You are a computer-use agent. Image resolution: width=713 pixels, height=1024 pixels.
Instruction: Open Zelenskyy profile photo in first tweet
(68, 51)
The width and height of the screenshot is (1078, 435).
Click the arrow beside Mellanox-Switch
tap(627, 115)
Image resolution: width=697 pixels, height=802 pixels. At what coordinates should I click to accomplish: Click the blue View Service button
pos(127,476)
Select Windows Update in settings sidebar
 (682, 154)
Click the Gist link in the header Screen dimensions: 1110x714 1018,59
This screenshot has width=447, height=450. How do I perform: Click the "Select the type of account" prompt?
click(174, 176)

________________________________________

### Task statement
Every record above needs to be repeated word for word.

### Solution to this exercise
You are a computer-use agent. Image resolution: width=713 pixels, height=1024 pixels.
Instruction: Open Zelenskyy profile photo in first tweet
(68, 51)
The width and height of the screenshot is (1078, 435).
Click the arrow beside Mellanox-Switch
tap(627, 115)
Image resolution: width=697 pixels, height=802 pixels. At what coordinates should I click to accomplish: Click the blue View Service button
pos(127,476)
Select Windows Update in settings sidebar
 (682, 154)
Click the Gist link in the header Screen dimensions: 1110x714 1018,59
This screenshot has width=447, height=450. How do I perform: Click the "Select the type of account" prompt?
click(174, 176)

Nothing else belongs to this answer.